Children who were lightly injured, or suffering from unknown radiation injuries, were also left with their parents, or evacuated to makeshift orphanages. One of these is the CalExpo center in Sacramento, and a venue more accustomed to car and RV shows is instead just as full of orphans.

Time will tell. Radiation sickness is a game of numbers: how many days to onset of symptoms? How many days of function before the second decline? How many transplant teams (few) and how much bone marrow (not enough)? Then for the survivors, the second game, the cancer lottery, and the third, immune system collapse. These would be later, months and years.

Where are the adults who were in those scattered beds, burned in peacetime by accident before Firecracker Day? A lucky few were whisked away to more remote hospitals, where this would not interfere with rescue operations. Some will survive in conventional hospital beds, although in great pain and horribly scarred. But most will die within days, dead that others who need a greater chance might have it. They weren't asked. They were just... moved.

Children heal well. Children need more care but use less consumables, especially medications and plasma.

Children are a higher ratio of lives per pound.

The 'Air Bridge' of medical evacuation helicopters is fed from Stanford, Childrens at Oakland, Santa Rosa and Walnut Creek. Civilian medevacs and crews have been flown in from across the continent. They feed into Fairfield.

There, the military medical evacuation system takes over. At least that was the plan.

Instead, both military and civil airlift has been retasked to the far more important task of preventing the next San Francisco, the next Millbrae. They are flying troops into airheads in China, where American forces are outnumbered hundreds to one yet killing dozens for each soldier they lose.

So instead, UC Davis has stopped being a college campus and has become a medical city, a barracks of broken bodies. Sophomore biology students are ICU nurses now. Anyone with hands can change a dressing or empty a bedpan.

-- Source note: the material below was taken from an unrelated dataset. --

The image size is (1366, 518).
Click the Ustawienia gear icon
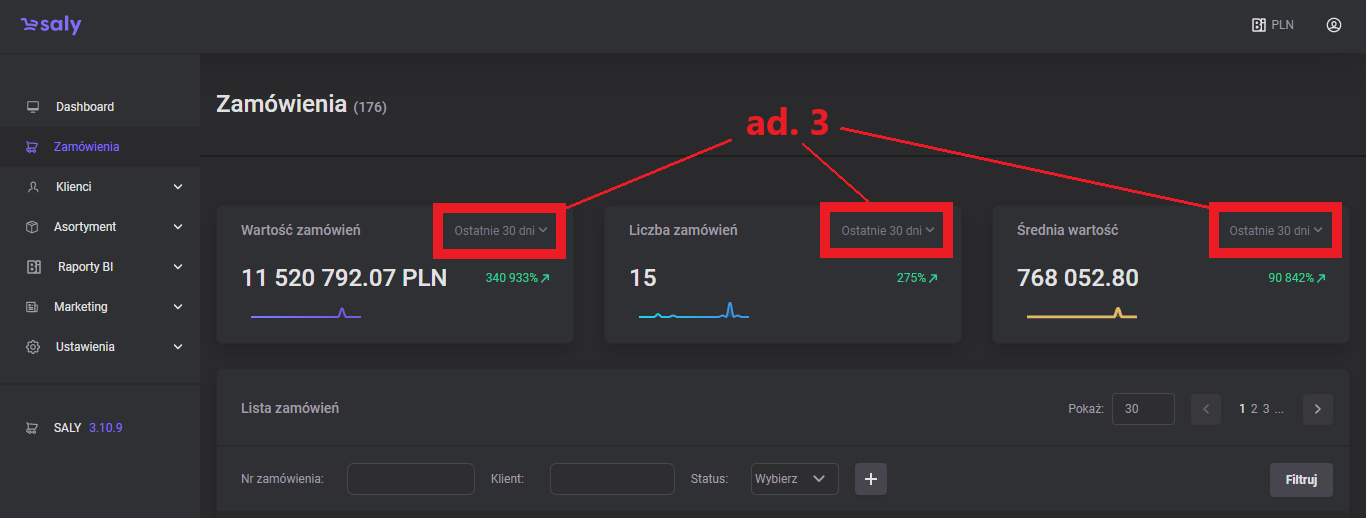[x=33, y=347]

There is one last desperate sorting. Not by paramedics, not by overworked doctors, but by experts in pediatrics and trauma and radiation medicine.

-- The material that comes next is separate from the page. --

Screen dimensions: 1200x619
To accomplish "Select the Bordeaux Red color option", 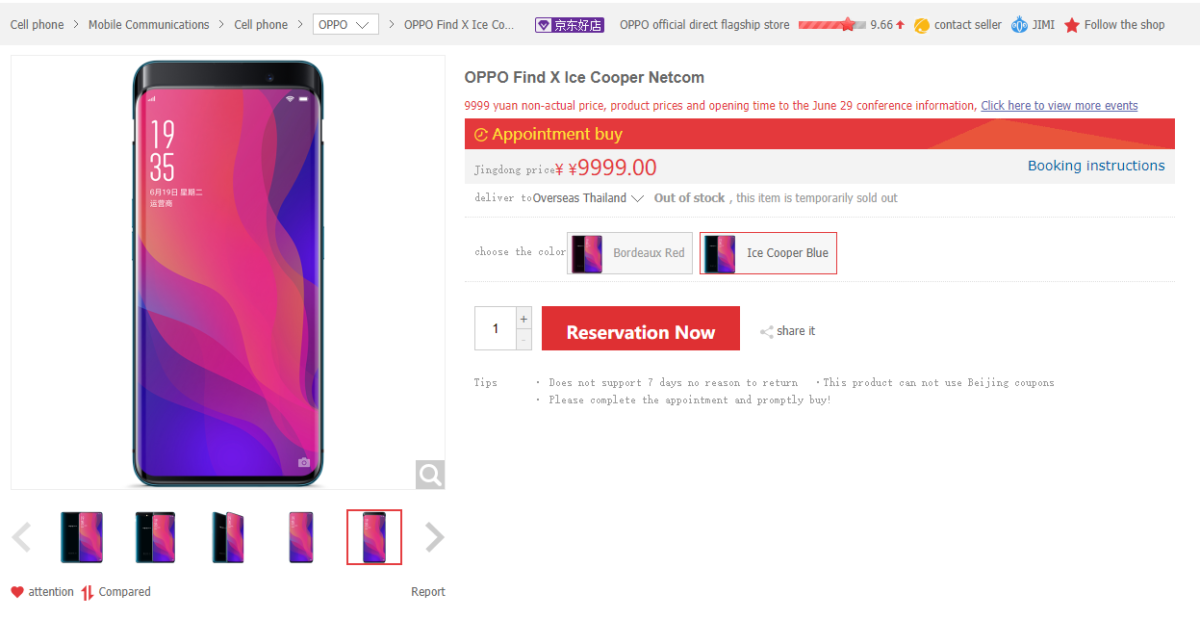I will click(630, 253).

The children who will survive anyway are diverted to Sacramento hospitals. There the long work of rehabilitation can begin. (Next year, America supplants Cambodia as the largest consumer of child prosthetic limbs in the world.)

The children who will die anyway are sent to the State Hospital at Vacaville. The psychiatric nurses are accustomed to giving painkillers and psychotropic medications. (The former adult patients were given a swift, stark choice: volunteer for Army Shock Troops - penal battalions - for immediate China deployment, or be shot.)

The middle range, the children who might survive with adequate care, are sorted again. The superb military burn center at San Antonio, Texas is a painful three days by improvised hospital bus away.

The others are cared for at UC Davis, until they are well enough to survive the bus trip or sick enough to send to Vacaville.

There are still thousands of them.

But there are tens of thousands to care for them.

Many children cannot be saved. But no more will have to die alone.

###

Approved for distribution, Pritchard.